[WHAT NEEDS TO BE DONE] Search the records for the string "emoji". Copy each line where it occurs.

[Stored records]
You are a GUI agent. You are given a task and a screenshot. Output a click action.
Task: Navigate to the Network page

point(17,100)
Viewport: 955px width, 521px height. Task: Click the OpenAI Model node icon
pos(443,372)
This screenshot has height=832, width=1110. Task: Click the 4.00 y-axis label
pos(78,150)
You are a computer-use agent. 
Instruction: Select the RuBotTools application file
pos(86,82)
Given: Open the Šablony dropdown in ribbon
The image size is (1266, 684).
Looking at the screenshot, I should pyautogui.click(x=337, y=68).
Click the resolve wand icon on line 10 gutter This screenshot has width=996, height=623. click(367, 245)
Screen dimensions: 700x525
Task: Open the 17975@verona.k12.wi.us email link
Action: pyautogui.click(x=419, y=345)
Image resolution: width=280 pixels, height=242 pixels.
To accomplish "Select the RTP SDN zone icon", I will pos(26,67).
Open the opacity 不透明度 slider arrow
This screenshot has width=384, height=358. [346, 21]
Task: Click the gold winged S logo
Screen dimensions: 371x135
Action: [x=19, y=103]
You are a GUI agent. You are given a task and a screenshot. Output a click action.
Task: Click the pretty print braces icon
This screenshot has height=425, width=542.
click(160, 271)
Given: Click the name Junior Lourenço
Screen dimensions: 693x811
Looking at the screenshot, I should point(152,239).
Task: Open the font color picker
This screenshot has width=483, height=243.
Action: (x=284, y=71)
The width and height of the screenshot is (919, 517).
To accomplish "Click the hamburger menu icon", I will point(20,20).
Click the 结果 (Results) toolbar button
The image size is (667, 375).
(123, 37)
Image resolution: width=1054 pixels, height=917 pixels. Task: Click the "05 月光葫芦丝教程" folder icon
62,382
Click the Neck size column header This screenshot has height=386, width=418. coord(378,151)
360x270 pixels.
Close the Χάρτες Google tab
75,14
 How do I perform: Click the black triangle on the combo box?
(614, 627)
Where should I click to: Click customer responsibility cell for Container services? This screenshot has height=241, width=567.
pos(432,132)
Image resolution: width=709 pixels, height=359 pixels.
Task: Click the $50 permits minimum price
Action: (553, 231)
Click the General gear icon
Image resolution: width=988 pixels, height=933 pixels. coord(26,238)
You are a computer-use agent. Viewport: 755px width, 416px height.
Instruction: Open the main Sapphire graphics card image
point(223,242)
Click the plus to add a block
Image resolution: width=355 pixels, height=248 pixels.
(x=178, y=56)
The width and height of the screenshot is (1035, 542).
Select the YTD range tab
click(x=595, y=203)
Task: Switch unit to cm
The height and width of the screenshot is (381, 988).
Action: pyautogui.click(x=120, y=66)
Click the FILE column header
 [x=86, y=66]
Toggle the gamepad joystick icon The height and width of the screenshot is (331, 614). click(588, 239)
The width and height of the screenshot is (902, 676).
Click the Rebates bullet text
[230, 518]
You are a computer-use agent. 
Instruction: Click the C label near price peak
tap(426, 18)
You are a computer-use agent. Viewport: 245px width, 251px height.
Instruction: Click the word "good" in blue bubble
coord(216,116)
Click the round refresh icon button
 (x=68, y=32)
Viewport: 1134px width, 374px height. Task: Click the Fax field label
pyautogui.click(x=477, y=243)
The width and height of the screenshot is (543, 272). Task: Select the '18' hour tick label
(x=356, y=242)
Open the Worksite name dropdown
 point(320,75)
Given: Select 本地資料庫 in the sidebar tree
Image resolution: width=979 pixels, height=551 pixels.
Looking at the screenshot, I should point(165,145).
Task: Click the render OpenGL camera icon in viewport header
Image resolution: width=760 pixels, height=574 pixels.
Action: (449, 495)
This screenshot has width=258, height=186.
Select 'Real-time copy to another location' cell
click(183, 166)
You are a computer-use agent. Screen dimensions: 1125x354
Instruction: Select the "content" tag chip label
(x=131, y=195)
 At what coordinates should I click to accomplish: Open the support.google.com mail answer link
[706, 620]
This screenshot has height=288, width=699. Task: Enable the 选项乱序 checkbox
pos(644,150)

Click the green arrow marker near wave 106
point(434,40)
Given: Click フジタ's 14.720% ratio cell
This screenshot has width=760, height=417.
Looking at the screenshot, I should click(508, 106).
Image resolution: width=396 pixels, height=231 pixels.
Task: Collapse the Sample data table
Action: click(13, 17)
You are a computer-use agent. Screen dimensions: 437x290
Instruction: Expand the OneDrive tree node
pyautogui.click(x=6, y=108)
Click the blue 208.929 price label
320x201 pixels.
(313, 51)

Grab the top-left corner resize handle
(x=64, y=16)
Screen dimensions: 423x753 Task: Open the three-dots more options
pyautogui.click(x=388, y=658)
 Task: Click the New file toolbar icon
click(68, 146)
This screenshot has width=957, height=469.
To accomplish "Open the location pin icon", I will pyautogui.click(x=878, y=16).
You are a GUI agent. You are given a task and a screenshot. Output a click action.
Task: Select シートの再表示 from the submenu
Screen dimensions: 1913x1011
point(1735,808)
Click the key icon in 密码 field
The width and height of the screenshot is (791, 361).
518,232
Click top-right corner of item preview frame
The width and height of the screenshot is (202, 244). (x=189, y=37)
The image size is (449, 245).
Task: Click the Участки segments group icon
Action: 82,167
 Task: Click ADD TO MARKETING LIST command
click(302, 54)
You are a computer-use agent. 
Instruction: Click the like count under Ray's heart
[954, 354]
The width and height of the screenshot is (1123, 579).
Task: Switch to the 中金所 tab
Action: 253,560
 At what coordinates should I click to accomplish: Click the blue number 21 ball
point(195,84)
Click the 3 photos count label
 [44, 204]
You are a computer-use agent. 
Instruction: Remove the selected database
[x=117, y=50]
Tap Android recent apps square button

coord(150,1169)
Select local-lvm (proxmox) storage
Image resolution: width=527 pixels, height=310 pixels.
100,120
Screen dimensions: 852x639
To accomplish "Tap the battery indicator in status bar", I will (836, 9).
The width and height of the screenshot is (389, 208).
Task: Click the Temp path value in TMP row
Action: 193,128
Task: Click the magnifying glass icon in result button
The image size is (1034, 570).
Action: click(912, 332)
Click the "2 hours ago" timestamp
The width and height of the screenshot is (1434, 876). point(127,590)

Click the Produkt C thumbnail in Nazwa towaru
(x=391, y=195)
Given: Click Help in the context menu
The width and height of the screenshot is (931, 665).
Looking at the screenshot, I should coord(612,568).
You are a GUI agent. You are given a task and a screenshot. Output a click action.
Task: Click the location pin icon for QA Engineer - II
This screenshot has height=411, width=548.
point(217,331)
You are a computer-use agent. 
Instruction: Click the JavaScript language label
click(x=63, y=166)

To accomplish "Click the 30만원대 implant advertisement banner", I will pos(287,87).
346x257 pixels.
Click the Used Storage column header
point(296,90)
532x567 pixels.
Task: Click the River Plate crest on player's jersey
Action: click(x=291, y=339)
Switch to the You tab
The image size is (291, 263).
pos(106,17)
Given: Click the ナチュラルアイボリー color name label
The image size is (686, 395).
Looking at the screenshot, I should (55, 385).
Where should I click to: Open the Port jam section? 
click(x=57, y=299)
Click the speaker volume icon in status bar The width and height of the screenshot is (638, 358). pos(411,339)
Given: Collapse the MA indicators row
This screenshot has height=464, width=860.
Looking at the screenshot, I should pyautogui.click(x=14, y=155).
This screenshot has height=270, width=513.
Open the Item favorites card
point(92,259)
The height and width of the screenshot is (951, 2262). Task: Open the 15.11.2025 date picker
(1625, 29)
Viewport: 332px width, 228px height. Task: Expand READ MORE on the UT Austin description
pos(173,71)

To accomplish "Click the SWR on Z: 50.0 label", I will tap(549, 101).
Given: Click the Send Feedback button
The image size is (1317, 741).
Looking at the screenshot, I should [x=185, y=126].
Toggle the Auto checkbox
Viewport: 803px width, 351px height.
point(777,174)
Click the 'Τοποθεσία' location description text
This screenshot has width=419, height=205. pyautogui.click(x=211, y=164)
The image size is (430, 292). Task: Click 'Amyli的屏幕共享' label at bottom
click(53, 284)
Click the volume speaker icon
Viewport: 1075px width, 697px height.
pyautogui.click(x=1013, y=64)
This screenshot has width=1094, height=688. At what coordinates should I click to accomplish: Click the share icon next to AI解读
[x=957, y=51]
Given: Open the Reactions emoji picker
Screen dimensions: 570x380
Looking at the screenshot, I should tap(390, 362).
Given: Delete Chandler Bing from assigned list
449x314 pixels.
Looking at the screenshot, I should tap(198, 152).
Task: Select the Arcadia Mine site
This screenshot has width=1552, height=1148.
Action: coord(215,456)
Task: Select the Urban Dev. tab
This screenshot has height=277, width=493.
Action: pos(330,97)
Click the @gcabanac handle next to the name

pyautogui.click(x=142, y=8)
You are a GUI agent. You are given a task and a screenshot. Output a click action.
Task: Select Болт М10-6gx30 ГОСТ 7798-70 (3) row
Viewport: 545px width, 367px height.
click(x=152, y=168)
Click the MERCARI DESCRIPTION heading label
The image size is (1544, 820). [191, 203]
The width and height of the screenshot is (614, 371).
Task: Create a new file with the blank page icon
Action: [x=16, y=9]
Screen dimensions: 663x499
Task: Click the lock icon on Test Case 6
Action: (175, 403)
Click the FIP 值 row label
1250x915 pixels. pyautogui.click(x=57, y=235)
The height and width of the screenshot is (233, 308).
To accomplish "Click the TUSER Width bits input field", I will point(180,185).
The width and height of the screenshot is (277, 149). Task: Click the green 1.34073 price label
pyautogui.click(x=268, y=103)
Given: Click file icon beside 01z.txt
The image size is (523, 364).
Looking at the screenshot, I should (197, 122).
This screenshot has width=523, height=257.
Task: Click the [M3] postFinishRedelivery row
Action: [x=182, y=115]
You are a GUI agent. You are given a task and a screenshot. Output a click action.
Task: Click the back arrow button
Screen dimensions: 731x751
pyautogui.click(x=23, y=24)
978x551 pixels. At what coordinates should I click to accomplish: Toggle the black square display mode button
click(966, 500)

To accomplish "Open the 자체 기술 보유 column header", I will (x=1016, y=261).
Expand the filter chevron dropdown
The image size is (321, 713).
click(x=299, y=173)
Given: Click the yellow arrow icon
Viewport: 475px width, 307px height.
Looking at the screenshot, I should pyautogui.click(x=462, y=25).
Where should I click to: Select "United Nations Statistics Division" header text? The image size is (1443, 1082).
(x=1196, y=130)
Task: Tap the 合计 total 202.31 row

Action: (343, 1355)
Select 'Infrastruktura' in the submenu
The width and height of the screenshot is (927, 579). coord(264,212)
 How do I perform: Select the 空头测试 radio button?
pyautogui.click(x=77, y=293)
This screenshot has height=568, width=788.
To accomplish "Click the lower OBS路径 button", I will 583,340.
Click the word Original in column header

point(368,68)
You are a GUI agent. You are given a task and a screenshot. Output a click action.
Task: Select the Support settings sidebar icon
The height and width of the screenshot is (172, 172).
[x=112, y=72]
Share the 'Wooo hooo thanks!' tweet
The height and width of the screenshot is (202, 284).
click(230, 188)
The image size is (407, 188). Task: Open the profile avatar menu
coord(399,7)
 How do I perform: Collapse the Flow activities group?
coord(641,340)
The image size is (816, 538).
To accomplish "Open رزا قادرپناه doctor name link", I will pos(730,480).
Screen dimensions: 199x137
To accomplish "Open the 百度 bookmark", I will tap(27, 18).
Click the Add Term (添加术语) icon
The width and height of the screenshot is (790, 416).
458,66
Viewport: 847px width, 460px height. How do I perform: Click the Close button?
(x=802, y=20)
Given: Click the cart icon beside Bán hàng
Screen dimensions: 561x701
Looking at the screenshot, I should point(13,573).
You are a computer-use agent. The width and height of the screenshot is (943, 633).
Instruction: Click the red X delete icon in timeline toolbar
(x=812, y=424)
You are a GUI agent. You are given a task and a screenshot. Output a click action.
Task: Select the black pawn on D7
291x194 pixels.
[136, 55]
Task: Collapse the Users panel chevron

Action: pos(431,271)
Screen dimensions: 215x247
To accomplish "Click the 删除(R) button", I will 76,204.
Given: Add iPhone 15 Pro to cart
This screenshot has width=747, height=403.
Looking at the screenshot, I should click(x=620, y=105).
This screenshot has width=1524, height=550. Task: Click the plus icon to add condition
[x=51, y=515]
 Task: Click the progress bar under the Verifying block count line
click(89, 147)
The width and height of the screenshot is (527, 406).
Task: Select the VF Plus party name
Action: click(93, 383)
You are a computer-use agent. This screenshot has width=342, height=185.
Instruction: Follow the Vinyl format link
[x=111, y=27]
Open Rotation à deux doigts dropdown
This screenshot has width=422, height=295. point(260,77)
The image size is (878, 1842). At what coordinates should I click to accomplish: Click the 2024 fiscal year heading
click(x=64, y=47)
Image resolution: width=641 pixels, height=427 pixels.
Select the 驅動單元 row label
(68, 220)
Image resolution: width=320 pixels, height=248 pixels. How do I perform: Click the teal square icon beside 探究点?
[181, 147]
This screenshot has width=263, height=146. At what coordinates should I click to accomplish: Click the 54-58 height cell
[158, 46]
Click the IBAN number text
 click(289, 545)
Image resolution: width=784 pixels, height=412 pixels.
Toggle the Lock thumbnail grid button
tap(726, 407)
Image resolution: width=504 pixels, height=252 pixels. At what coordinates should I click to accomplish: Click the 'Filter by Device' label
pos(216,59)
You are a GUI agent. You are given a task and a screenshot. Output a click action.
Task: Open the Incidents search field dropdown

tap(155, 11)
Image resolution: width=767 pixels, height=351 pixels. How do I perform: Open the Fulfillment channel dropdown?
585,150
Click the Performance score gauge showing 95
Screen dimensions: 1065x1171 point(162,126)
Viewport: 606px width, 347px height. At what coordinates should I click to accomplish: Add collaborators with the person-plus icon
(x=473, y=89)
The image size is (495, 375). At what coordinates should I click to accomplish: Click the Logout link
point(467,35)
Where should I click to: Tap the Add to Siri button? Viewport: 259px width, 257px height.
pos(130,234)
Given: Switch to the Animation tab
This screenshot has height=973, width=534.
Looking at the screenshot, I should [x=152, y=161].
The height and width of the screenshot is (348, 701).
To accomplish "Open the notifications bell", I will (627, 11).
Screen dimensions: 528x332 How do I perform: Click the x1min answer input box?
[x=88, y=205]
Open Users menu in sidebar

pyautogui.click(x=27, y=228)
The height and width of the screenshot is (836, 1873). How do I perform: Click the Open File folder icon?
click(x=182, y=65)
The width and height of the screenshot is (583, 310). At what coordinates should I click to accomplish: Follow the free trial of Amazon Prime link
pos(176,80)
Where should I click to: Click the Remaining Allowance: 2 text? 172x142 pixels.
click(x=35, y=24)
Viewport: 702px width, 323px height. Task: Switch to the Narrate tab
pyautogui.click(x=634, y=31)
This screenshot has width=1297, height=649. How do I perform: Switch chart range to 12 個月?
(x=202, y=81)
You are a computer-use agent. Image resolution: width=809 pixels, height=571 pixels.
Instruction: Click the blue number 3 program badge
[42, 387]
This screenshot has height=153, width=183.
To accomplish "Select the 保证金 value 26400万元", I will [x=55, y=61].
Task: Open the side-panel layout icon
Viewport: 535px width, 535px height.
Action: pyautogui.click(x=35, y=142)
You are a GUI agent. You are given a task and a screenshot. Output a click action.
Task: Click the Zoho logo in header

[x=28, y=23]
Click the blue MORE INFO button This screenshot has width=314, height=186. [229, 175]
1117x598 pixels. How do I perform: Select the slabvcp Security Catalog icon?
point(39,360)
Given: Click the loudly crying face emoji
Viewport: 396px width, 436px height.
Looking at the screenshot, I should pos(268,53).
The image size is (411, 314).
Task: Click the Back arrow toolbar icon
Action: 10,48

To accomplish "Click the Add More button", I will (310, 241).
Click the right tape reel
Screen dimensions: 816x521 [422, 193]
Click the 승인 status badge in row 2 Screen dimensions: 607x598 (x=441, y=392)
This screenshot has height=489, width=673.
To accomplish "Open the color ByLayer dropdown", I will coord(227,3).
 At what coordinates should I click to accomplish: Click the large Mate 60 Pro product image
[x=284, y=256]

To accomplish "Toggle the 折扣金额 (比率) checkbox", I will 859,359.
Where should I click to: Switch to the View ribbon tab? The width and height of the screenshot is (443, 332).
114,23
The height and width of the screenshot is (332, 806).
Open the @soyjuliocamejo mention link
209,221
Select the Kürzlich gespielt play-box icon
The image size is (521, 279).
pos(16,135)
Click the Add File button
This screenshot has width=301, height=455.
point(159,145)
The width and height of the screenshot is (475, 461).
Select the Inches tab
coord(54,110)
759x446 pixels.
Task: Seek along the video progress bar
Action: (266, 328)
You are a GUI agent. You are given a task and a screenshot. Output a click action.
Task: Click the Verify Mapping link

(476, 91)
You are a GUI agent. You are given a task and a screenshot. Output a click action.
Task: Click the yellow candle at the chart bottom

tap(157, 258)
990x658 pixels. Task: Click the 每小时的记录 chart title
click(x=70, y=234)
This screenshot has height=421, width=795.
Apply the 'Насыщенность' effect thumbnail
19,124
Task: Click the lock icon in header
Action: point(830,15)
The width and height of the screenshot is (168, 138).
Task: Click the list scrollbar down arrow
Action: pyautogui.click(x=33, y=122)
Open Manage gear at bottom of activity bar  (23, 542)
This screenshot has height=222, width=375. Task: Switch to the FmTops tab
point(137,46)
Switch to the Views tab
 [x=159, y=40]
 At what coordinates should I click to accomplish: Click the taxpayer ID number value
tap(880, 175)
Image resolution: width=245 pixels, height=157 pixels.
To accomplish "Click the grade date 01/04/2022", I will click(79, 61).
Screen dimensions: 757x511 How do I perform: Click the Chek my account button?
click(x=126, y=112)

[EXERCISE ANSWER]
Given: Open the Reactions emoji picker
Given: Click the loudly crying face emoji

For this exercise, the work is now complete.